• [Source]:
☆ ☆ ☆

Can I take you on to another blockade? The ambassador for Cuba came in to see us last week—this is a question of values, which you were talking about—and she talked about the suffering of the Cubans. It was really shocking. The death toll among children has doubled since 2019, they have rolling blackouts and they cannot get anything in. One gets the impression that Britain is avoiding being involved in relation to Cuba. Would that be fair?
It is true that we are not heavily involved in that area of the world, or in exactly what is happening in Cuba, but we supported the proposal to hold an emergency UN debate on Cuba, because we think it is important. We have raised concerns, and we obviously have support through our embassy there. It is true to say that we are more heavily involved in what is happening in Europe and the middle east than what is happening in Cuba.
Flights used to go into Cuba, lots of Brits used to go to Cuba on holiday, and it is a country that people hold close to their hearts if they have visited it. When Hurricane Melissa hit the Caribbean, Britain sent aid to Jamaica but not to Cuba. It seems to be part of a pattern. We were given a direct challenge by the ambassador—it is important that we have an understanding of this question. When we were in Europe, we had an agreement with the Cubans, and when we left because of Brexit, we had to have a roll-over agreement—the PDCA—which was signed in 2023 but has not been ratified. Is there a reason why we cannot ratify the agreement with Cuba?
I don’t know the ratification process, so I would need to get back to you on that.
Thank you. It has been pointed out to me that what is happening in Cuba has an effect on British overseas territories—
That is true.
Because of Cuban refugees leaving Cuba and ending up in the overseas territories.

☆ ☆ ☆

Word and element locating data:

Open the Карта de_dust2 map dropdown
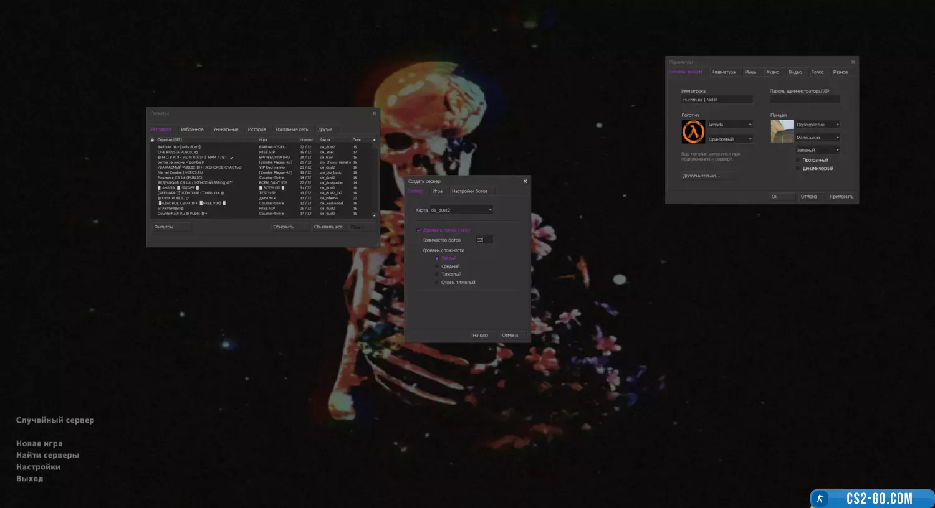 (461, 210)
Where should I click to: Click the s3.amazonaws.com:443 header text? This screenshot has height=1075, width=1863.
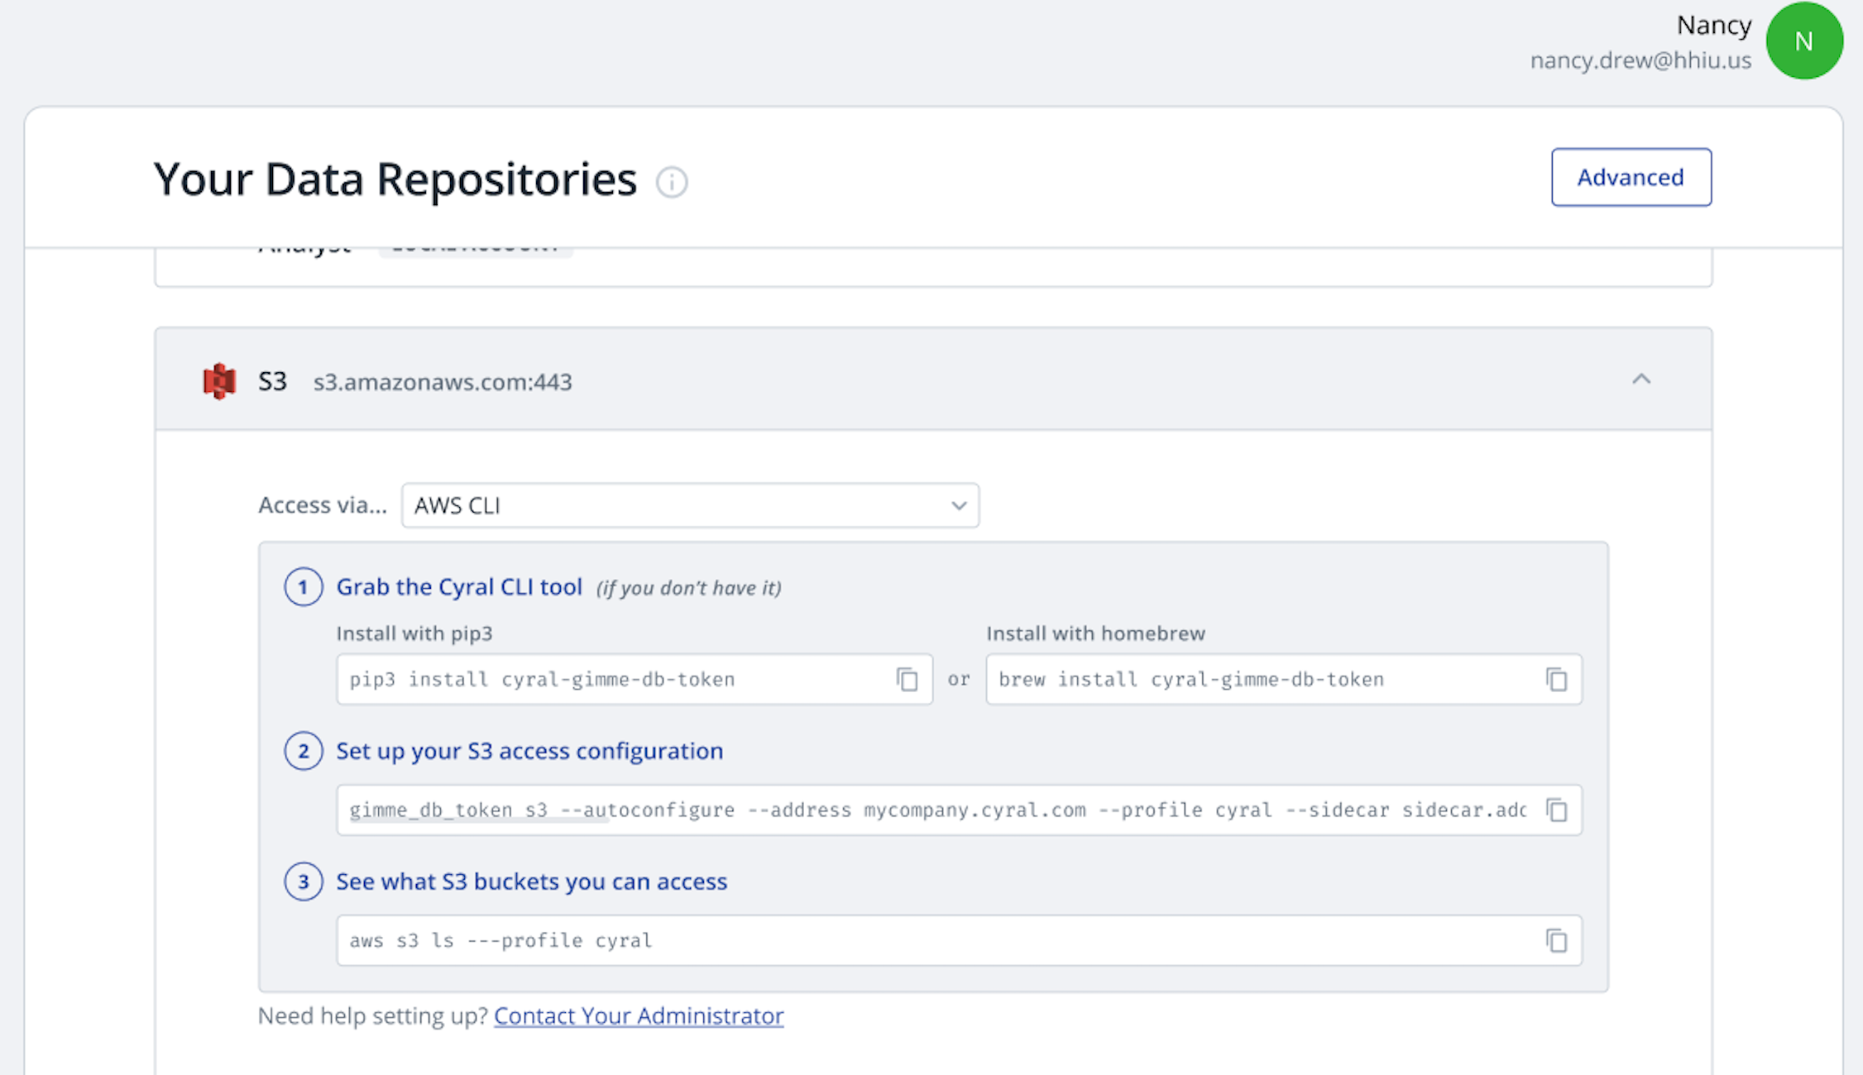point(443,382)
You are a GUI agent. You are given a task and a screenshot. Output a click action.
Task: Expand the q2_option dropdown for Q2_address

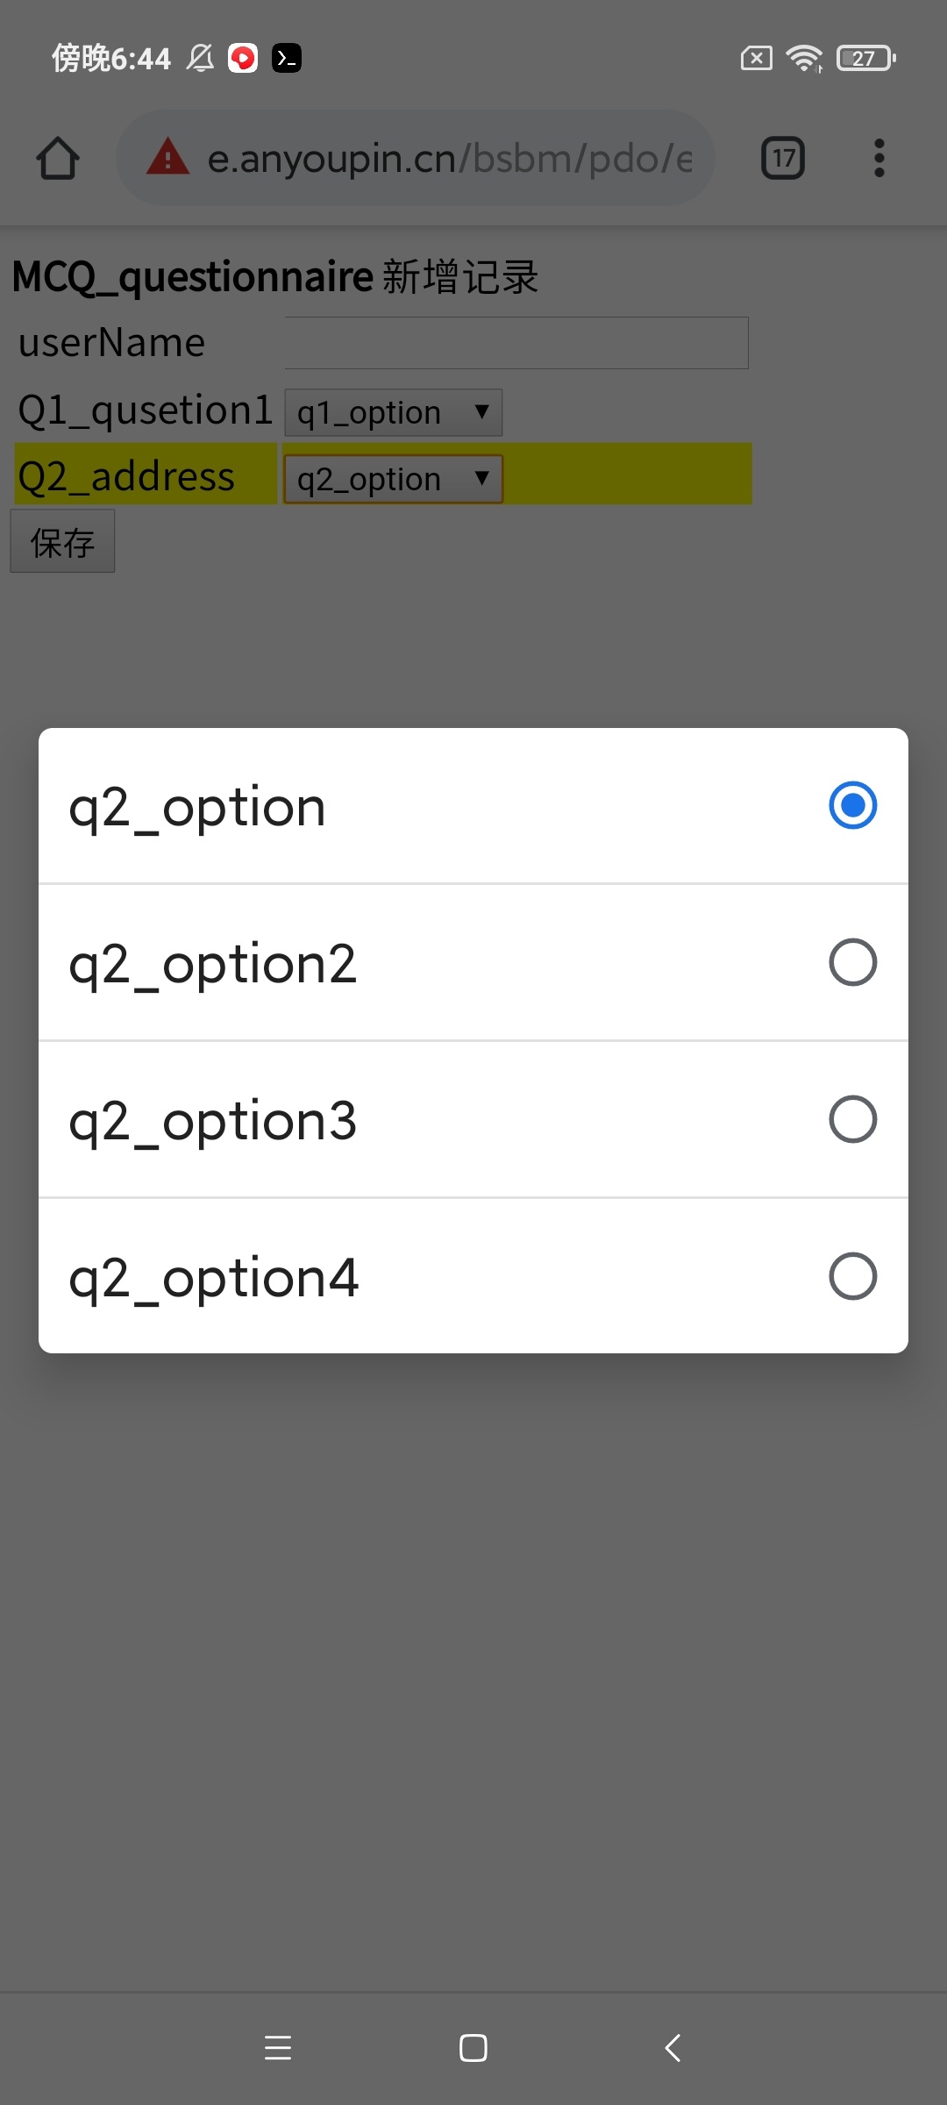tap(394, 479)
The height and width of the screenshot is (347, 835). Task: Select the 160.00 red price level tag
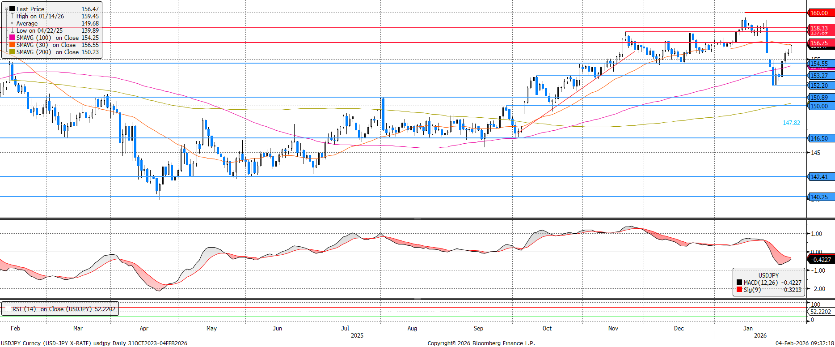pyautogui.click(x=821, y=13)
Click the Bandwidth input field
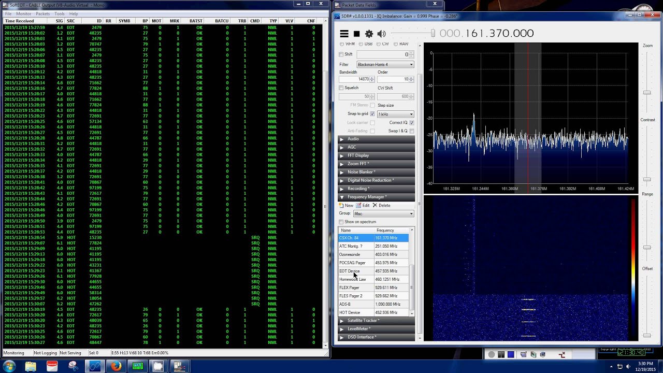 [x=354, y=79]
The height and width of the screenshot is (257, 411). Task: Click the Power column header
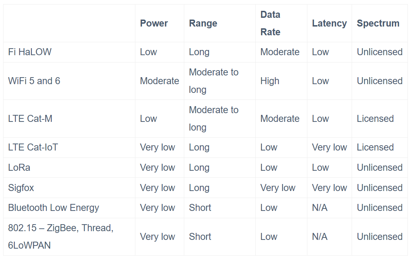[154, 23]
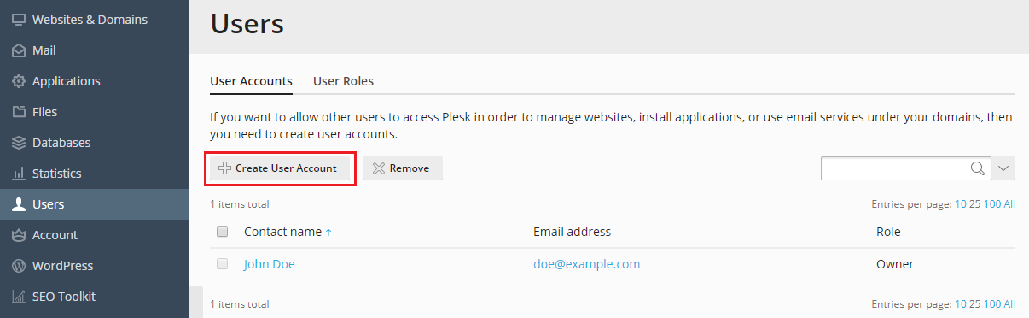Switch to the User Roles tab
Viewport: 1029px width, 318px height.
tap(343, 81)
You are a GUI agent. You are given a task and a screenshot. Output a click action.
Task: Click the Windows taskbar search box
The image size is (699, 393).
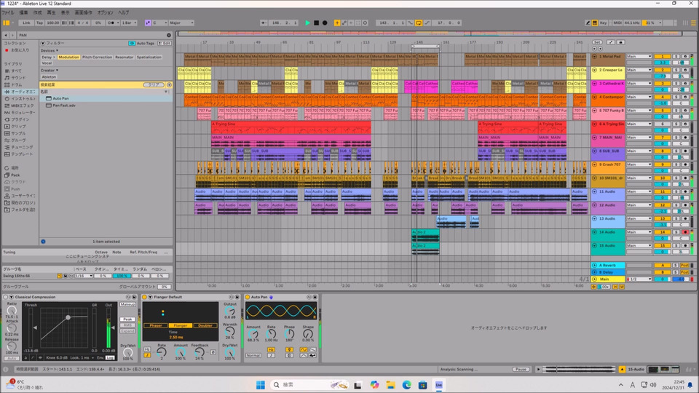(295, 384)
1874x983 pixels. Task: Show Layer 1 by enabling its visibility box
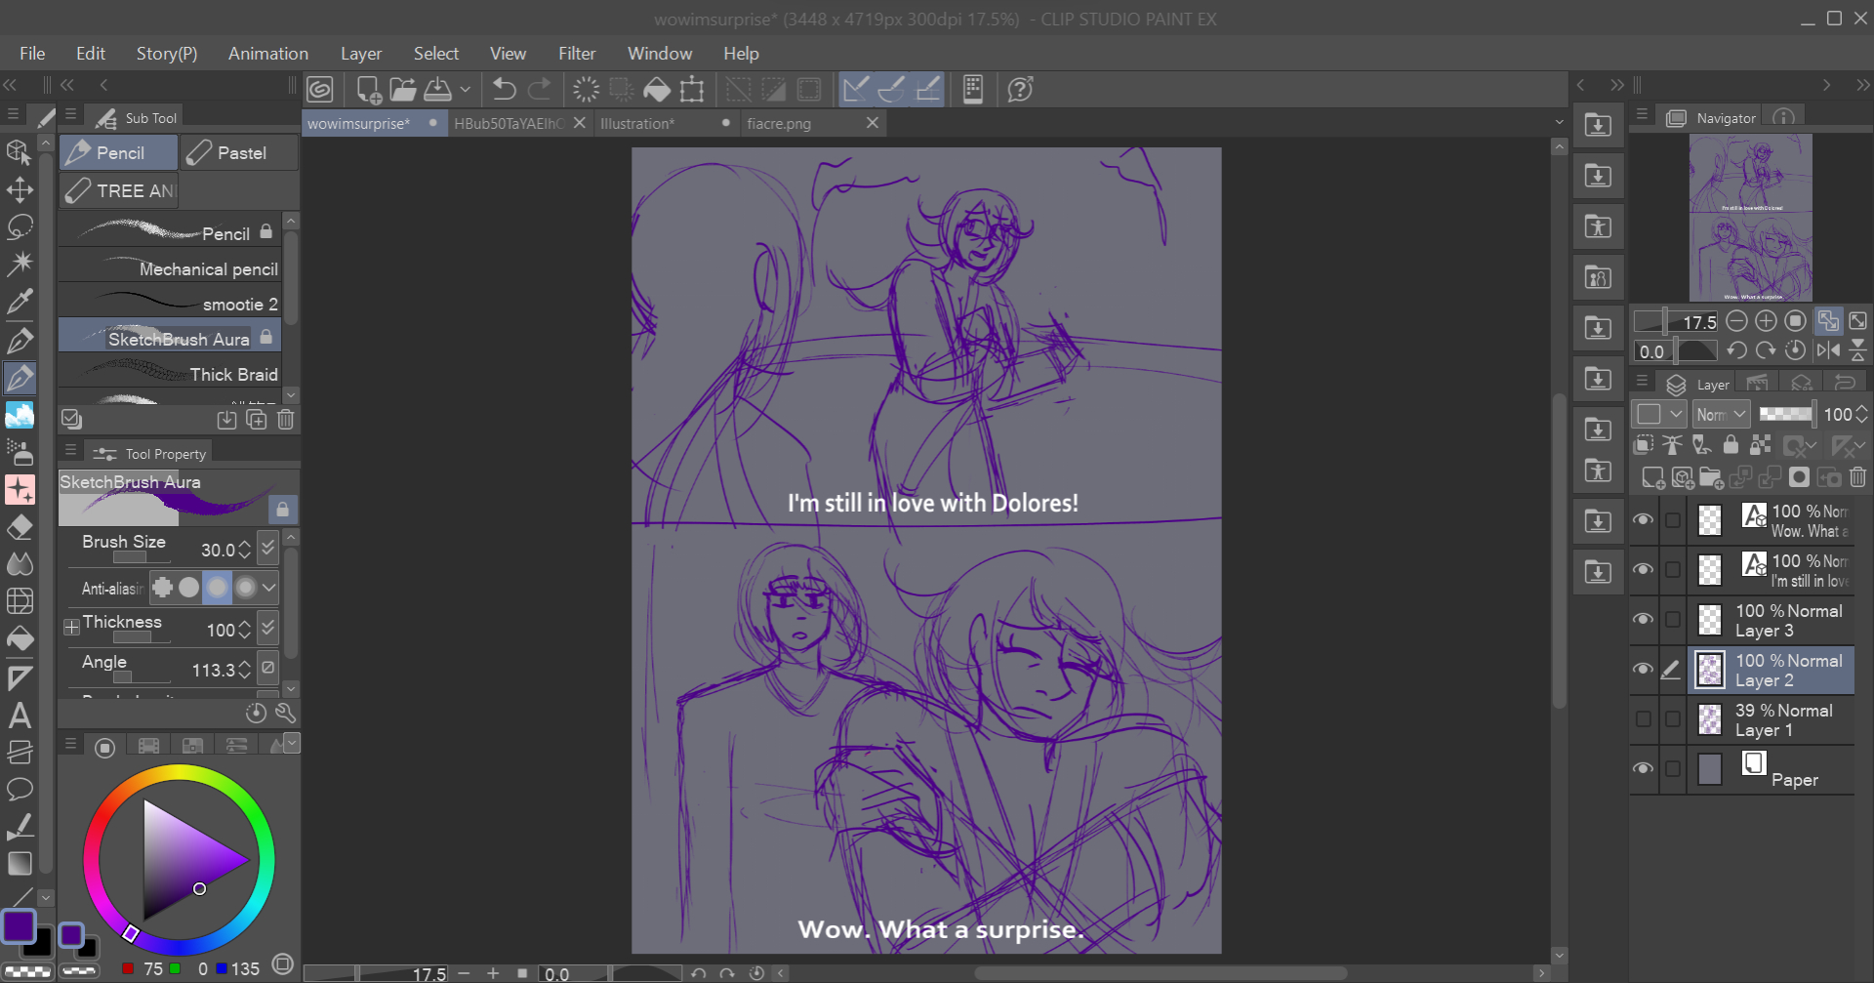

☆ ☆ ☆

• [Your tasks]:
**a.** In the exchange on Cuba, why did Britain need a roll-over agreement with the Cubans?
**b.** Write the next few lines of the exchange on Cuba, picking up after the remark about Cuban refugees ending up in the overseas territories.

• [Answers]:
**a.** Britain had an agreement with the Cubans while it was in Europe. When it left because of Brexit, it had to have a roll-over agreement, the PDCA, to replace it.

**b.**
Some of the issues are shared right across the area, including the British overseas territories and countries with which we have strong historic relationships, including members of the Commonwealth and so on. Of course, there is an interrelation, which can be around refugees, the wider economic and trade relations and, crucially, security arrangements and relationships. Whenever there is a void—where there are instability and insecurity—organised crime and organised criminal gangs can exploit that, which can have an impact. We have had some engagement around what has been happening in Haiti, exactly because of the risks and impacts on other neighbouring countries. We are looking particularly at some of those organised crime issues too.
There is not much of a suggestion that the problem for Cuba is organised crime or exploitation of the issue—
No, I agree.
It is just that they cannot get anything into the country. There has been direct aid going in from Canada, the EU and Spain. Will we consider joining them and giving direct aid to Cuba?
We keep the emergency humanitarian aid under continuous review, and that is important. Wherever there are particular crises, we are ready to respond. At different stages through this, we have had particular discussions with our consular team, who are there, to make sure they have support, and we discuss that with other countries as well. I don’t know whether there is anything to add on that, Nick.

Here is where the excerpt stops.